Net.forward( ) is taking much time to compute while detecting faces

Hi…I am trying to find faces of human using cfg(yolov3-face.cfg) and weight files(yolov3-wider_16000.weights) in realtime. I can get approximately 5 FPS in CPU. But it is not sufficient for my application. I noticed that single frame execution takes 200 ms. Out of it nearly 170ms spent for net.forward() line to execute. How to reduce the time taken for this line. Accuracy is good. I have attached part of the code below. Anyone please help me to come out from this issue.

while True:
ret, frame =
[R, C, D] = frame.shape
blob = cv2.dnn.blobFromImage(frame, 1 / 255, (IMG_WIDTH, IMG_HEIGHT), [0, 0, 0], 1, crop = False)
#start = timer()
outs = net.forward(layer_names) #this is taking around 170ms
#print(“loop time: %.5f” % (timer() - start))

Hi .
You should build your OpenCV with CUDA support . Then you will gain a huge prformance from your application. You can refer to this link : Build OpenCV with CUDA
An other option is using OpenVINO as your inference backend. You will gain a good performance with OpenVINO , but not as much as CUDA.
You can refer to this link for OpenCV and OpenVINO configuration :OpenCV with OpenVINO

thanks for the reply @naser_piltan , I am using windows 10 which has nvidia GPU support. Is it possible to compile opencv with cuda?

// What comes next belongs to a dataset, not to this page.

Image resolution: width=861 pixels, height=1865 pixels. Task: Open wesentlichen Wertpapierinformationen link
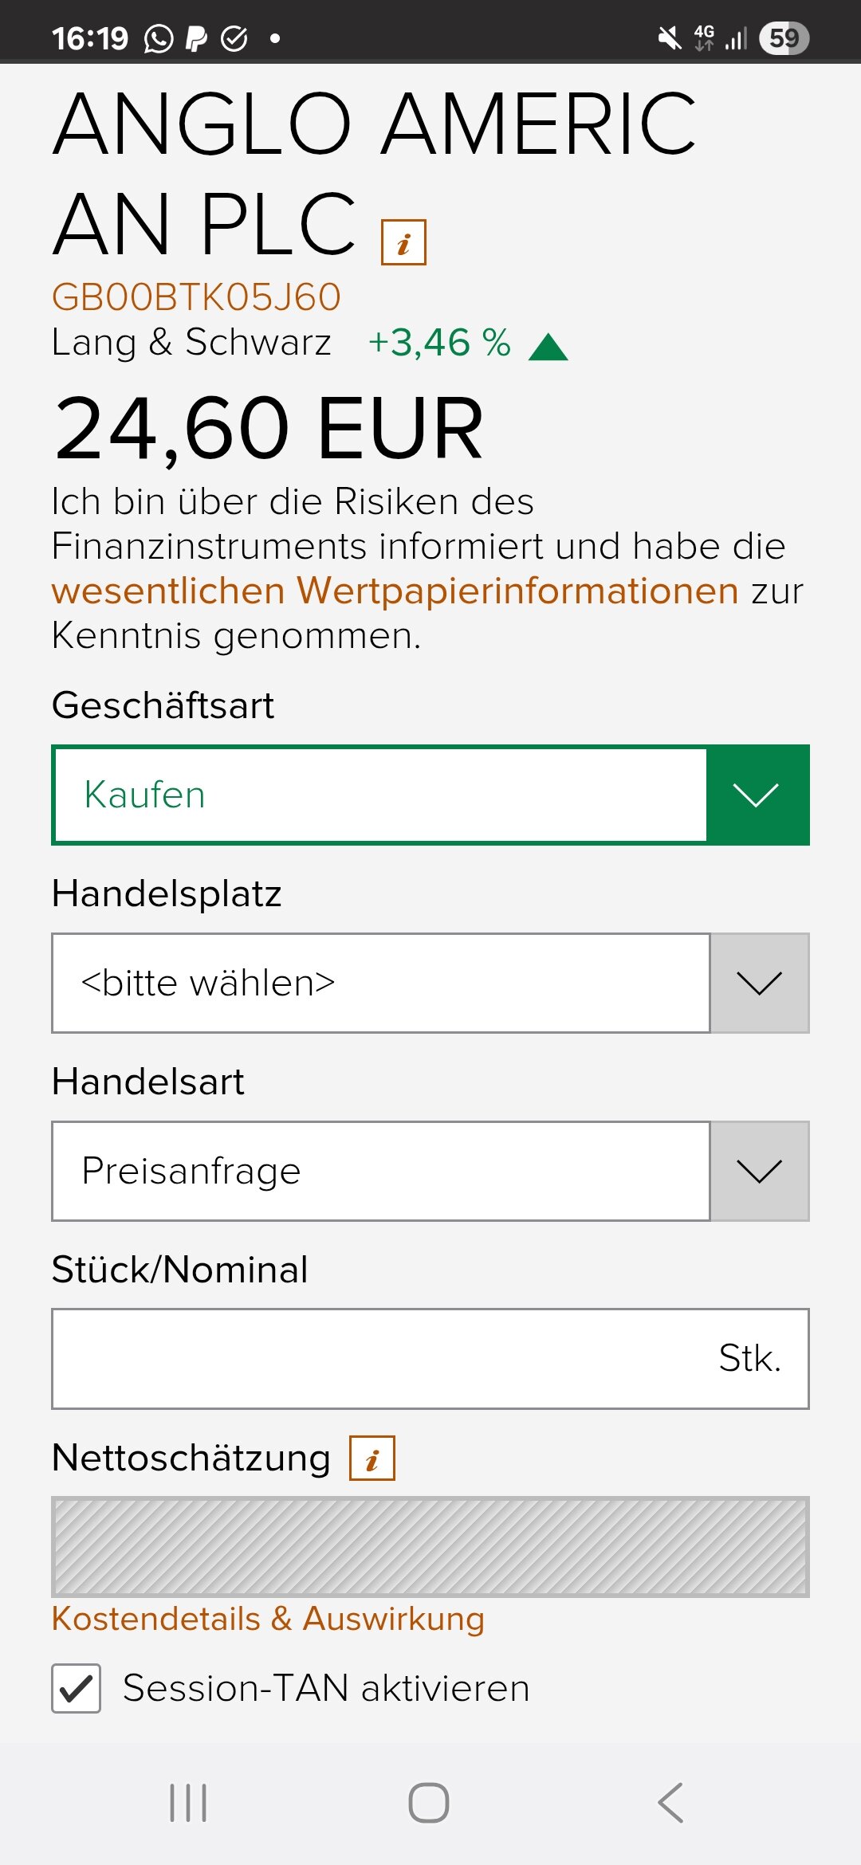(x=395, y=591)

I already tried installing opencv with cuda. But I cant…My CPU has cuda 10.2 and cudnn 7.6.05

@Maheswari.R Yes , sure . You can do it easily. I haven’t try it on windows, but there are much topics on the internet that you can use them.
For example : link1 and link2 and link3

Thanks @naser_piltan. I will try it…

Do you compile your code as debug profile, or release profile?
Both the OpenCV and other libraries ( like Dlib ) have awful performance under debug.
If this is the case, try to build in release profile, and check performance.

I compiled in release mode. Still problem exists.

Did you compile with CUDA? If not what do you mean by

I already tried installing opencv with cuda. But I cant…

Do you have a GPU? If not then your CPU times look consistent with those reported by the author.
Which OS are you using?

I tried compiling opencv with cuda. But i can’t do it successfully due to errors. I am using windows 10. And i have GPU Geforce GTX 1650

CUDA Version: 10.2


What is the problem ? Can you give us more information ?

If you downgrade your version of cuDNN you could try using a pre-compiled version from here.